======== Fragmento para leer

Publicado en: Caza y Pesca. Enero-1959; De vuelta del Eo (1960)
Hay en las aguas del mar un pescadito alargado, fino, que, por su
sabor, es especialmente mimado por las personas que gustan de darse buena vida.
Este cariño está inspirado, ya se entiende, en el deseo de comérselo. Es decir,
de masticarlo y paladearlo.
Pero no se pesca en su propia salsa, el mar. Se pesca en las rías. En
los sitios donde el agua salada se mezcla y funde con la dulce que traen los
ríos. En Asturias se da.
En la ría de Navia se pesca. Todos los años hay campaña angulera. Y
esto desde tiempo inmemorial. Pero, se dice que cada vez hay menos. Hace
treinta o cuarenta años, se cogía angula a espuertas. Antes, corrientemente, no
tenía valor, no estaba de moda.
En los últimos años, coincidiendo con la escasez precisamente, su
importancia ha crecido enormemente.
El espectáculo de su pesca tiene color y sabor. Porque la angula no se
pesca de día. No se puede o, mejor, no se ve. Y de noche, no siempre. Con la
luz de la luna tampoco hay manera. Ni aún en las noches de cielo estrellado.

================

### Consigna A
Resume de forma más breve el párrafo del fragmento sobre la pesca de la angula que comienza con "En la ría de Navia se pesca", conservando sus datos principales.
### Consigna B
Cita textualmente el pasaje del fragmento sobre la pesca de la angula que empieza con "En la ría de" y continúa hasta "estaba de moda.".

======== Datos proporcionados

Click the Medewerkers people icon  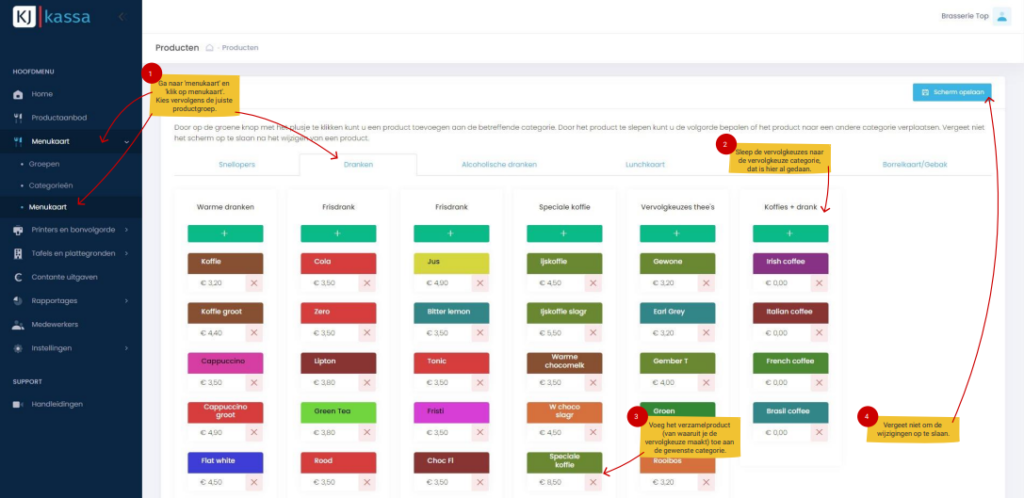(x=18, y=325)
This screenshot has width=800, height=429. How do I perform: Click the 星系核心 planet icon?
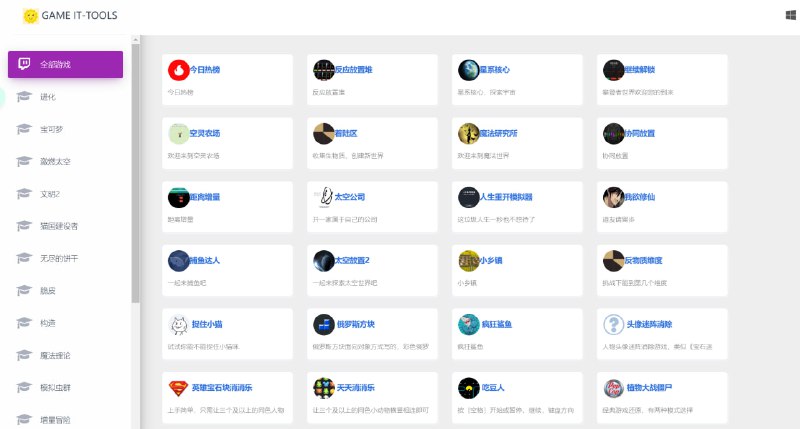point(468,70)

================

### Respuesta del ejercicio A
En la ría de Navia hay campaña angulera cada año desde tiempo inmemorial, aunque se dice que cada vez hay menos. Hace treinta o cuarenta años se cogía angula a espuertas, y antes no tenía valor ni estaba de moda.

### Respuesta del ejercicio B
En la ría de Navia se pesca. Todos los años hay campaña angulera. Y
esto desde tiempo inmemorial. Pero, se dice que cada vez hay menos. Hace
treinta o cuarenta años, se cogía angula a espuertas. Antes, corrientemente, no
tenía valor, no estaba de moda.